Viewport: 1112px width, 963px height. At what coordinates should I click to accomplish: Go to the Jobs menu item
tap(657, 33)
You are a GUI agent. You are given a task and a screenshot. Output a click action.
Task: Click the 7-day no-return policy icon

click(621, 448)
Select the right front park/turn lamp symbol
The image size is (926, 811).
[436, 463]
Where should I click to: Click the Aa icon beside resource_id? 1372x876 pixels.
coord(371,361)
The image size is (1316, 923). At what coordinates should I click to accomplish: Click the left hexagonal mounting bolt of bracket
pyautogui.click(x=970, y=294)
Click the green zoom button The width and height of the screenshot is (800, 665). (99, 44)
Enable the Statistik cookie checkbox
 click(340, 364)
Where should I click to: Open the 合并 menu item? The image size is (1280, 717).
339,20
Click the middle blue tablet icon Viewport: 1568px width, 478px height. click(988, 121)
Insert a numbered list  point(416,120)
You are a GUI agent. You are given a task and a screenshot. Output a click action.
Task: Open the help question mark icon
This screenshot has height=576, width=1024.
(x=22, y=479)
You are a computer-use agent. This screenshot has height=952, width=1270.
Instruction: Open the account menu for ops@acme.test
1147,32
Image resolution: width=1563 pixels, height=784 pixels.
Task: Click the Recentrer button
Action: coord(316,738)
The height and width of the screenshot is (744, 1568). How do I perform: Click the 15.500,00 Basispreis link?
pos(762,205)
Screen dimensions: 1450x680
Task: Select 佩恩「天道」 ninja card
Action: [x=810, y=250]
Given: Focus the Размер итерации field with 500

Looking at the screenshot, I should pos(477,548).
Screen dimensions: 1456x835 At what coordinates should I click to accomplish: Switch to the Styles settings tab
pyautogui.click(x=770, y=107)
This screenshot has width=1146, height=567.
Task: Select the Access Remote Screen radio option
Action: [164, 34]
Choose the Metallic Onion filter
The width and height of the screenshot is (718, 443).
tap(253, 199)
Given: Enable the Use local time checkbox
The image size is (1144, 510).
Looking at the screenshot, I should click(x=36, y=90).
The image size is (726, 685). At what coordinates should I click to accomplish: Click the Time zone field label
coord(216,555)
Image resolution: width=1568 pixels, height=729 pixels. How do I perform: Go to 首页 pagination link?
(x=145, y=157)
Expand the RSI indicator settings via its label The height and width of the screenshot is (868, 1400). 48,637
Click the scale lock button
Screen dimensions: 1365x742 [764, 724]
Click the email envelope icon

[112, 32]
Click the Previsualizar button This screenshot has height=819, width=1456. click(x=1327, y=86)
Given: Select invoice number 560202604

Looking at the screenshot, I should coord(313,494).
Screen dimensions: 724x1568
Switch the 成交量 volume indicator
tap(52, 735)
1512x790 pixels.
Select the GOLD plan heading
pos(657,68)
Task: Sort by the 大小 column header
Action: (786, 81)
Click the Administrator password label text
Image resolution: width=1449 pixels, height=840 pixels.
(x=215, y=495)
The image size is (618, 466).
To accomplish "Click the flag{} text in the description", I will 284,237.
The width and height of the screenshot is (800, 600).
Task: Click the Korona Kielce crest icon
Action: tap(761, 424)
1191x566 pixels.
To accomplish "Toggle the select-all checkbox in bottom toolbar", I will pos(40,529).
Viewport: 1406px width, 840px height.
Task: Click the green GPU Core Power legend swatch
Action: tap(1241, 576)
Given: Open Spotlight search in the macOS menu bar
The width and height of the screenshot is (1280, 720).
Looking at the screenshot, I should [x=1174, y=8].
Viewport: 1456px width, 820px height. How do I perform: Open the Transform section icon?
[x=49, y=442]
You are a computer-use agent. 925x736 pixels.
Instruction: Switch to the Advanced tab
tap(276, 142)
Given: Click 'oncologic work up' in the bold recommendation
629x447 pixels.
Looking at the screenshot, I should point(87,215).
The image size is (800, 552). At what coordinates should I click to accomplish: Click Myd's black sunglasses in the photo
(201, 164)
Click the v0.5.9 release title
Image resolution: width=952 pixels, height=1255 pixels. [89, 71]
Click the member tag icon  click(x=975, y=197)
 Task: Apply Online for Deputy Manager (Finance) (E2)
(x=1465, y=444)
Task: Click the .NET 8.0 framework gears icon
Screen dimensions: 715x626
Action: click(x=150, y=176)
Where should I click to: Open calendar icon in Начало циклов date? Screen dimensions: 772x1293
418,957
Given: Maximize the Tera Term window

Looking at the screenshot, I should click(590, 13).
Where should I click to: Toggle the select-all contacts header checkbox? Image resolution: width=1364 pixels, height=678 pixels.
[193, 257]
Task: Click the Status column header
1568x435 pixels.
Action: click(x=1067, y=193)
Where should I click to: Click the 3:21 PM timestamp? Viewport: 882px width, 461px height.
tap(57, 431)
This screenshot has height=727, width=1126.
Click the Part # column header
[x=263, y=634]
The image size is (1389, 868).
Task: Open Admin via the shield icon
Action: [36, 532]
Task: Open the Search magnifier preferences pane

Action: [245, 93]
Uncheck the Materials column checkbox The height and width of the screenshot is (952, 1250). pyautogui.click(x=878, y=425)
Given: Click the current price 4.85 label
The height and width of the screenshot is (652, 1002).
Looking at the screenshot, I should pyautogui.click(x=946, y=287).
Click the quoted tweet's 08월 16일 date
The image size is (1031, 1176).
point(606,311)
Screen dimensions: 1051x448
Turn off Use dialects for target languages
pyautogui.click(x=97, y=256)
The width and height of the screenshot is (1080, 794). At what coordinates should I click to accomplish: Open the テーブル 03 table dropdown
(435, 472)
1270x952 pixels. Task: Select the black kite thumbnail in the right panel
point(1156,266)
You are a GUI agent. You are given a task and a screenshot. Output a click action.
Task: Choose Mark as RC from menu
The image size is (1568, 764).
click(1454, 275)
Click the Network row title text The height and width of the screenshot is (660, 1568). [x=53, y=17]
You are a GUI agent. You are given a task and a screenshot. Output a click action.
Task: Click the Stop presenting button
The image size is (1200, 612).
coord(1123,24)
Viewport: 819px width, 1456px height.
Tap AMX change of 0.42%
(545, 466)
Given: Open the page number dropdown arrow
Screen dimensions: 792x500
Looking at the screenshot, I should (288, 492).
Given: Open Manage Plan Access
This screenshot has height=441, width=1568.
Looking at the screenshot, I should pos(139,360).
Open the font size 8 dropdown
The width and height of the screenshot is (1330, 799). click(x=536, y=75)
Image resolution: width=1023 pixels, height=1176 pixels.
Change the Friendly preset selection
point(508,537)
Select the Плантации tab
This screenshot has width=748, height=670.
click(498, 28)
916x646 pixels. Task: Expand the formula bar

####

• [REQUIRED TASK]:
Please put every line of the data above into a JSON list of strings, one string per line, and leave out the blank lines.

• [RESPONSE FOR THIS EXERCISE]:
[
  "Viewport: 1112px width, 963px height. At what coordinates should I click to accomplish: Go to the Jobs menu item",
  "tap(657, 33)",
  "You are a GUI agent. You are given a task and a screenshot. Output a click action.",
  "Task: Click the 7-day no-return policy icon",
  "click(621, 448)",
  "Select the right front park/turn lamp symbol",
  "The image size is (926, 811).",
  "[436, 463]",
  "Where should I click to: Click the Aa icon beside resource_id? 1372x876 pixels.",
  "coord(371,361)",
  "The image size is (1316, 923). At what coordinates should I click to accomplish: Click the left hexagonal mounting bolt of bracket",
  "pyautogui.click(x=970, y=294)",
  "Click the green zoom button The width and height of the screenshot is (800, 665). (99, 44)",
  "Enable the Statistik cookie checkbox",
  " click(340, 364)",
  "Where should I click to: Open the 合并 menu item? The image size is (1280, 717).",
  "339,20",
  "Click the middle blue tablet icon Viewport: 1568px width, 478px height. click(988, 121)",
  "Insert a numbered list  point(416,120)",
  "You are a GUI agent. You are given a task and a screenshot. Output a click action.",
  "Task: Open the help question mark icon",
  "This screenshot has height=576, width=1024.",
  "(x=22, y=479)",
  "You are a computer-use agent. This screenshot has height=952, width=1270.",
  "Instruction: Open the account menu for ops@acme.test",
  "1147,32",
  "Image resolution: width=1563 pixels, height=784 pixels.",
  "Task: Click the Recentrer button",
  "Action: coord(316,738)",
  "The height and width of the screenshot is (744, 1568). How do I perform: Click the 15.500,00 Basispreis link?",
  "pos(762,205)",
  "Screen dimensions: 1450x680",
  "Task: Select 佩恩「天道」 ninja card",
  "Action: [x=810, y=250]",
  "Given: Focus the Размер итерации field with 500",
  "Looking at the screenshot, I should pos(477,548).",
  "Screen dimensions: 1456x835 At what coordinates should I click to accomplish: Switch to the Styles settings tab",
  "pyautogui.click(x=770, y=107)",
  "This screenshot has width=1146, height=567.",
  "Task: Select the Access Remote Screen radio option",
  "Action: [164, 34]",
  "Choose the Metallic Onion filter",
  "The width and height of the screenshot is (718, 443).",
  "tap(253, 199)",
  "Given: Enable the Use local time checkbox",
  "The image size is (1144, 510).",
  "Looking at the screenshot, I should click(x=36, y=90).",
  "The image size is (726, 685). At what coordinates should I click to accomplish: Click the Time zone field label",
  "coord(216,555)",
  "Image resolution: width=1568 pixels, height=729 pixels. How do I perform: Go to 首页 pagination link?",
  "(x=145, y=157)",
  "Expand the RSI indicator settings via its label The height and width of the screenshot is (868, 1400). 48,637",
  "Click the scale lock button",
  "Screen dimensions: 1365x742 [764, 724]",
  "Click the email envelope icon",
  "[112, 32]",
  "Click the Previsualizar button This screenshot has height=819, width=1456. click(x=1327, y=86)",
  "Given: Select invoice number 560202604",
  "Looking at the screenshot, I should coord(313,494).",
  "Screen dimensions: 724x1568",
  "Switch the 成交量 volume indicator",
  "tap(52, 735)",
  "1512x790 pixels.",
  "Select the GOLD plan heading",
  "pos(657,68)",
  "Task: Sort by the 大小 column header",
  "Action: (786, 81)",
  "Click the Administrator password label text",
  "Image resolution: width=1449 pixels, height=840 pixels.",
  "(x=215, y=495)",
  "The image size is (618, 466).",
  "To accomplish \"Click the flag{} text in the description\", I will 284,237.",
  "The width and height of the screenshot is (800, 600).",
  "Task: Click the Korona Kielce crest icon",
  "Action: tap(761, 424)",
  "1191x566 pixels.",
  "To accomplish \"Toggle the select-all checkbox in bottom toolbar\", I will pos(40,529).",
  "Viewport: 1406px width, 840px height.",
  "Task: Click the green GPU Core Power legend swatch",
  "Action: tap(1241, 576)",
  "Given: Open Spotlight search in the macOS menu bar",
  "The width and height of the screenshot is (1280, 720).",
  "Looking at the screenshot, I should [x=1174, y=8].",
  "Viewport: 1456px width, 820px height. How do I perform: Open the Transform section icon?",
  "[x=49, y=442]",
  "You are a computer-use agent. 925x736 pixels.",
  "Instruction: Switch to the Advanced tab",
  "tap(276, 142)",
  "Given: Click 'oncologic work up' in the bold recommendation",
  "629x447 pixels.",
  "Looking at the screenshot, I should point(87,215).",
  "The image size is (800, 552). At what coordinates should I click to accomplish: Click Myd's black sunglasses in the photo",
  "(201, 164)",
  "Click the v0.5.9 release title",
  "Image resolution: width=952 pixels, height=1255 pixels. [89, 71]",
  "Click the member tag icon  click(x=975, y=197)",
  " Task: Apply Online for Deputy Manager (Finance) (E2)",
  "(x=1465, y=444)",
  "Task: Click the .NET 8.0 framework gears icon",
  "Screen dimensions: 715x626",
  "Action: click(x=150, y=176)",
  "Where should I click to: Open calendar icon in Начало циклов date? Screen dimensions: 772x1293",
  "418,957",
  "Given: Maximize the Tera Term window",
  "Looking at the screenshot, I should click(590, 13).",
  "Where should I click to: Toggle the select-all contacts header checkbox? Image resolution: width=1364 pixels, height=678 pixels.",
  "[193, 257]",
  "Task: Click the Status column header",
  "1568x435 pixels.",
  "Action: click(x=1067, y=193)",
  "Where should I click to: Click the 3:21 PM timestamp? Viewport: 882px width, 461px height.",
  "tap(57, 431)",
  "This screenshot has height=727, width=1126.",
  "Click the Part # column header",
  "[x=263, y=634]",
  "The image size is (1389, 868).",
  "Task: Open Admin via the shield icon",
  "Action: [36, 532]",
  "Task: Open the Search magnifier preferences pane",
  "Action: [245, 93]",
  "Uncheck the Materials column checkbox The height and width of the screenshot is (952, 1250). pyautogui.click(x=878, y=425)",
  "Given: Click the current price 4.85 label",
  "The height and width of the screenshot is (652, 1002).",
  "Looking at the screenshot, I should pyautogui.click(x=946, y=287).",
  "Click the quoted tweet's 08월 16일 date",
  "The image size is (1031, 1176).",
  "point(606,311)",
  "Screen dimensions: 1051x448",
  "Turn off Use dialects for target languages",
  "pyautogui.click(x=97, y=256)",
  "The width and height of the screenshot is (1080, 794). At what coordinates should I click to accomplish: Open the テーブル 03 table dropdown",
  "(435, 472)",
  "1270x952 pixels. Task: Select the black kite thumbnail in the right panel",
  "point(1156,266)",
  "You are a GUI agent. You are given a task and a screenshot. Output a click action.",
  "Task: Choose Mark as RC from menu",
  "The image size is (1568, 764).",
  "click(1454, 275)",
  "Click the Network row title text The height and width of the screenshot is (660, 1568). [x=53, y=17]",
  "You are a GUI agent. You are given a task and a screenshot. Output a click action.",
  "Task: Click the Stop presenting button",
  "The image size is (1200, 612).",
  "coord(1123,24)",
  "Viewport: 819px width, 1456px height.",
  "Tap AMX change of 0.42%",
  "(545, 466)",
  "Given: Open the page number dropdown arrow",
  "Screen dimensions: 792x500",
  "Looking at the screenshot, I should (288, 492).",
  "Given: Open Manage Plan Access",
  "This screenshot has height=441, width=1568.",
  "Looking at the screenshot, I should pos(139,360).",
  "Open the font size 8 dropdown",
  "The width and height of the screenshot is (1330, 799). click(x=536, y=75)",
  "Image resolution: width=1023 pixels, height=1176 pixels.",
  "Change the Friendly preset selection",
  "point(508,537)",
  "Select the Плантации tab",
  "This screenshot has width=748, height=670.",
  "click(498, 28)",
  "916x646 pixels. Task: Expand the formula bar"
]